French Acadians

Review: Fitzgerald on Faragher

John Mack Faragher. A Great and Noble Scheme: The Tragic Story of the Expulsion of the French Acadians from Their American Homeland. New York: W. W. Norton, 2005. xx + 562 pp. Illustrations, maps, notes, index. $28.95 (cloth), ISBN 978-0-393-05135-3; $17.95 (paper), ISBN 978-0-393-32827-1.
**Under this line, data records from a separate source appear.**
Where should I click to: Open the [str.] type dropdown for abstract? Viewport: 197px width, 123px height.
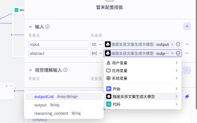(97, 53)
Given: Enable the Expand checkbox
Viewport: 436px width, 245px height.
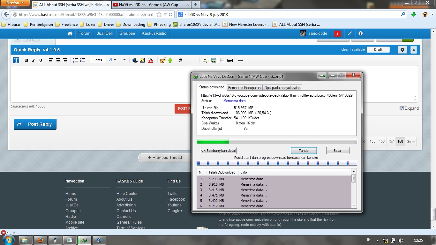Looking at the screenshot, I should click(x=402, y=108).
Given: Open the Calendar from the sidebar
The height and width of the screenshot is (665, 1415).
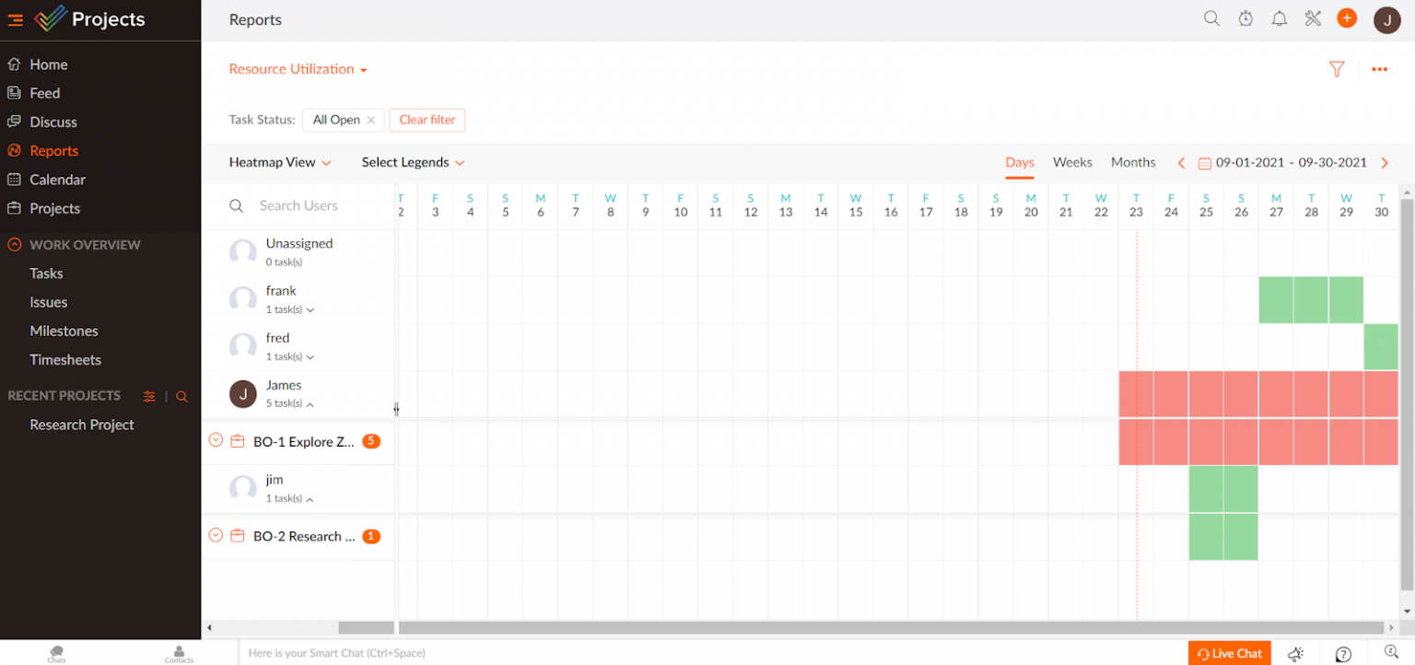Looking at the screenshot, I should point(57,179).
Reviewed for H-NewEngland by Monica Fitzgerald, Department of History, California State University, East Bay

Lessons from the Borderland: Ethnic Cleansing, Colonial Identity, and Cultural Persistence
Henry Wadsworth Longfellow memorialized the story of the expulsion of the Acadians from their homeland in his 1847 fictionalized account, Evangeline. His poem recounted the trials of a young Acadian maiden searching for her long-lost lover from whom she was separated during the forced migration out of Acadia (Nova Scotia). The Longfellow-Evangeline State Historic Site in Saint Martinville, Louisiana, is home to a reconstructed Acadian homestead and serves to instruct visitors on the rich historical tradition of cultural diversity in the area. Indeed, it was a visit to this museum that spurred John Mack Faragher to explore the story of the Acadians and produce a comprehensive study of the peopling and un-peopling of the far corner of North America, known as Acadia. A Great and Noble Scheme provides a detailed account of what Faragher calls "the first episode of state-sponsored ethnic cleansing in North America" (p. 473).
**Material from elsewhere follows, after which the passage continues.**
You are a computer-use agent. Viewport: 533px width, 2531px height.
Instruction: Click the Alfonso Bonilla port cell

Considering the issues of ethnic cleansing throughout the world in the twentieth and twenty-first centuries, explaining the Acadian experience within the framework of modern definitions of ethnic cleansing is a compelling enough story. Faragher argues that war often justifies conduct that would otherwise be unconscionable, especially against groups who faced racial stereotyping, as the Acadians did. The English combined their anti-Catholic, anti-French, and anti-Indian hatred in full force against the Acadians. Lessons for us resonate on identifying the signs and dangers of "othering" groups who differ in heritage, culture, religion, and ethnicity. However, Faragher offers many additional lessons as well. He provides an account of a type of settlement in North America that could have been, one that assimilated with various peoples to create a distinct and new identity. His account is also a lesson about cultural persistence, and the Acadians' fight to maintain their identity through the battles of two empires, mass expulsion, and eventual resettlement. Perhaps it is in the borderlands of North America that we can learn most about our complex past, about the type of cultural interchange that was possible, the struggles for autonomy, and the painful reminders of the cost of fear and loathing.